**EXERCISE TEXT**
+ + + + + + +

The Shire of Ararat was a local government area about 200 km west-northwest of Melbourne, the state capital of Victoria, Australia. The shire covered an area of 3657.06 km2, and existed from 1861 until 1994. The shire did not cover the town of Ararat, which was managed by a separate local government authority.

==History==

Ararat was first incorporated as a road district on 27 August 1861, and became a shire on 8 March 1864. Parts of its North Riding were annexed to the Shire of Stawell on 26 October 1926, while other portions were annexed to the City of Ararat on 1 October 1941 and 27 May 1960.

On 23 September 1994, the Shire of Ararat was abolished, and along with the City of Ararat and parts of the Shire of Stawell, was merged into the newly created Rural City of Ararat.

+ + + + + + +

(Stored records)
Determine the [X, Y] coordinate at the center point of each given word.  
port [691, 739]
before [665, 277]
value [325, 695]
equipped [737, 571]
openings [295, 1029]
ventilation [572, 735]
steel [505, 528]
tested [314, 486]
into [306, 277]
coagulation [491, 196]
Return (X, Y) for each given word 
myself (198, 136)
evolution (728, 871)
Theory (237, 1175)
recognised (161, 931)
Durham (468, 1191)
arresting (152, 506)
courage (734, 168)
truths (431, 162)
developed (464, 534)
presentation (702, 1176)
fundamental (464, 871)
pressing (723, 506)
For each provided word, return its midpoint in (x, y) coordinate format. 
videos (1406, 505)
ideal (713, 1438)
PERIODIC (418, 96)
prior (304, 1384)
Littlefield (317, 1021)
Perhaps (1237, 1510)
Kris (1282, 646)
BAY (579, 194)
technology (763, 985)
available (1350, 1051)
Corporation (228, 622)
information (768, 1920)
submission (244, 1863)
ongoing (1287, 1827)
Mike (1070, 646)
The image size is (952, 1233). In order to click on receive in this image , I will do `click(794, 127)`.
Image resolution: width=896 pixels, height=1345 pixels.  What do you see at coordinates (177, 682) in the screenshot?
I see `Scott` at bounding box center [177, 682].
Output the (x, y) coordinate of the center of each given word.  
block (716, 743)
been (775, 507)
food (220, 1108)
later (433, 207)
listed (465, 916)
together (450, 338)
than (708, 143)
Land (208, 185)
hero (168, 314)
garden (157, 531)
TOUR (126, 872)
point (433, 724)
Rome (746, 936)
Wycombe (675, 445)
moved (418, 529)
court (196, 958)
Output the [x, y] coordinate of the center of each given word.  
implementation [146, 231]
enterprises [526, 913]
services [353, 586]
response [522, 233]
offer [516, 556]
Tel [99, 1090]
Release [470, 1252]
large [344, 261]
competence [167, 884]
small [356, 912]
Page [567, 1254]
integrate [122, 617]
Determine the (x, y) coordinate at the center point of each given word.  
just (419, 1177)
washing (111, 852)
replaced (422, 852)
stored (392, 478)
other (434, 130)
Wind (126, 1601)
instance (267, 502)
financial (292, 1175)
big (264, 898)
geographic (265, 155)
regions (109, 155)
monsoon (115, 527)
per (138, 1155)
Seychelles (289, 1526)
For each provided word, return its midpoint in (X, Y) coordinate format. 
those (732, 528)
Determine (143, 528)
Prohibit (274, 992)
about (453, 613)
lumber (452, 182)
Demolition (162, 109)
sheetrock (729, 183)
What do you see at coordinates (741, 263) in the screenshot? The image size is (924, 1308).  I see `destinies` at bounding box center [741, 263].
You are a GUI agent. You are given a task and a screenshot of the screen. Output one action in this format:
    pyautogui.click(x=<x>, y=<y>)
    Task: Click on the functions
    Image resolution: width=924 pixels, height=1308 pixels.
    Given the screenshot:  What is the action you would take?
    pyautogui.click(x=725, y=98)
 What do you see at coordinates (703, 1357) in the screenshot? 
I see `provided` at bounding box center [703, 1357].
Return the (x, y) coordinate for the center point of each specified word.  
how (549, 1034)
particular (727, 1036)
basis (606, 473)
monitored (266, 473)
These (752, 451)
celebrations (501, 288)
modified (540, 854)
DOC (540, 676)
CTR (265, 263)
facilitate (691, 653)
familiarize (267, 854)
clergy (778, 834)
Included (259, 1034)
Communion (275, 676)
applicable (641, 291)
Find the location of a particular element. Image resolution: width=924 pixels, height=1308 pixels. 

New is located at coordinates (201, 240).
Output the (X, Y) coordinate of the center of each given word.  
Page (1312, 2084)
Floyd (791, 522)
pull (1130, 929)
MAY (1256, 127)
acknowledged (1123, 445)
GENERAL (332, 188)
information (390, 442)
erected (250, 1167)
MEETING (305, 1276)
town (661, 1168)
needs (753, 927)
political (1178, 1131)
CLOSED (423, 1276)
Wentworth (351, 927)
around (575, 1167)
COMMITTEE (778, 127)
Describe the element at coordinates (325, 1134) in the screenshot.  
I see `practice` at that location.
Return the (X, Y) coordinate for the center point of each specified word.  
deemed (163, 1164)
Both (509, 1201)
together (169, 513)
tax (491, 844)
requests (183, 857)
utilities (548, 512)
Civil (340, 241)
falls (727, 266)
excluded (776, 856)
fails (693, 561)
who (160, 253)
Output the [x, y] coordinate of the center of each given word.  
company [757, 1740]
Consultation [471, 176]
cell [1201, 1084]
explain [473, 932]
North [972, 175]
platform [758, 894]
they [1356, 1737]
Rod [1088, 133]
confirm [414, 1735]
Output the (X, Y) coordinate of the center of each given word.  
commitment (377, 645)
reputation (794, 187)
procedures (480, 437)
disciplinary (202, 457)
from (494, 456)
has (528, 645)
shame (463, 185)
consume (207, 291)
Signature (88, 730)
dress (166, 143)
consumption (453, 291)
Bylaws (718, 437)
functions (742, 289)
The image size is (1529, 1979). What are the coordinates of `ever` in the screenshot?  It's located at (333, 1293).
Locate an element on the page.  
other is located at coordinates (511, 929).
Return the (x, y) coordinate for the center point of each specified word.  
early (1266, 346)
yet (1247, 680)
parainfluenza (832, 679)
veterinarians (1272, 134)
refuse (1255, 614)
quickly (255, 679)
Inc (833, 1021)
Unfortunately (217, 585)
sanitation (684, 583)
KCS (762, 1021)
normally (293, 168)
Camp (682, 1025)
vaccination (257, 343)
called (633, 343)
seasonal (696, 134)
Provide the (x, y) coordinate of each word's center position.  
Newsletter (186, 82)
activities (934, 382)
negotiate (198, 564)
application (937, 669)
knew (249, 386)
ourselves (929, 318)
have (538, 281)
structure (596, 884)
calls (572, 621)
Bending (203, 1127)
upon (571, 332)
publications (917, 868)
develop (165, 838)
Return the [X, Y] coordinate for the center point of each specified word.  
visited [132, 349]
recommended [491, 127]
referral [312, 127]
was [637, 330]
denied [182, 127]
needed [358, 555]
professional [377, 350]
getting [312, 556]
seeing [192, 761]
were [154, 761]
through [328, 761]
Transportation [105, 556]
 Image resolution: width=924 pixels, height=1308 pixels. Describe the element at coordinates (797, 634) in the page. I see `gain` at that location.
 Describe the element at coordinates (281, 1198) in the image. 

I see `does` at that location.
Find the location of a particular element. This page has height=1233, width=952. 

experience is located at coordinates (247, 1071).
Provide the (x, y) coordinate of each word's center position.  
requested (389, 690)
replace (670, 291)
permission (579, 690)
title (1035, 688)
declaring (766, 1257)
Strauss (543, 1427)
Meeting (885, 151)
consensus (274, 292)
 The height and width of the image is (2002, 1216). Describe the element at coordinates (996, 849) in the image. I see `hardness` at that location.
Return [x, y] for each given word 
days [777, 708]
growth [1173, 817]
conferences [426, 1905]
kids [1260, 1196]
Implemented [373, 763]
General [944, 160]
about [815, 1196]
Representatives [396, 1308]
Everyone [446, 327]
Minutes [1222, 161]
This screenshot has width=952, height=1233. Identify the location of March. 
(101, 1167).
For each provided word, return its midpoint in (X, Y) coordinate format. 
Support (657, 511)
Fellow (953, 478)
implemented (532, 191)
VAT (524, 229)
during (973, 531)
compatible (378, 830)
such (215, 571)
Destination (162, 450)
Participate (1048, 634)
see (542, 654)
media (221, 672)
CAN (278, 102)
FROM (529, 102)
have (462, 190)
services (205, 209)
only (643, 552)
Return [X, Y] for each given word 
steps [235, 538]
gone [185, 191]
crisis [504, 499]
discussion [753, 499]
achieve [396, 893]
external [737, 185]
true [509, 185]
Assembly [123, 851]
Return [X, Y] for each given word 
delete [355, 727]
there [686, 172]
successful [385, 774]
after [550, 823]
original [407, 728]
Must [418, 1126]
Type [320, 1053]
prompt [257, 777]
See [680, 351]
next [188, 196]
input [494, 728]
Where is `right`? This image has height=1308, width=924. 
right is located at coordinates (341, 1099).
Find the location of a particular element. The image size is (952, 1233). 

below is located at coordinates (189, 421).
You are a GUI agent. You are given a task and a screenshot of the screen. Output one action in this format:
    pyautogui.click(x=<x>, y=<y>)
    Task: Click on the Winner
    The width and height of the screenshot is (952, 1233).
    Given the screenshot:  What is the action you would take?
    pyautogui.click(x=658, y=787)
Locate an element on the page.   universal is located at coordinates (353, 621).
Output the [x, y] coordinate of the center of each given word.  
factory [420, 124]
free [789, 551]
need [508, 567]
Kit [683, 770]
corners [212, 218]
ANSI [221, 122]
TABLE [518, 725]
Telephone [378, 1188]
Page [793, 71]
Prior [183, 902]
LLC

+ + + + + + +

**TASK REQUIREMENTS**
Can you pick up the Shire of Ararat text after its final sentence and carry it on?

**FINAL ANSWER**
==Wards==

The Shire of Ararat was divided into four ridings, each of which elected three councillors:
- North Riding
- South Riding
- East Riding
- West Riding

==Towns and localities==
- Buangor
- Dunneworthy
- Elmhurst
- Lake Bolac
- Mafeking
- Maroona
- Mininera
- Moyston
- Norval
- Pomonal
- Rossbridge
- Streatham
- Tatyoon
- Warrak
- Westmere
- Wickliffe
- Willaura
- Yalla-y-Poora

==Population==

| Year | Population |
|---|---|
| 1954 | 4,659 |
| 1958 | 4,940* |
| 1961 | 4,600 |
| 1966 | 4,641 |
| 1971 | 4,178 |
| 1976 | 4,134 |
| 1981 | 4,135 |
| 1986 | 4,230 |
| 1991 | 4,278 |

- Estimate in the 1958 Victorian Year Book.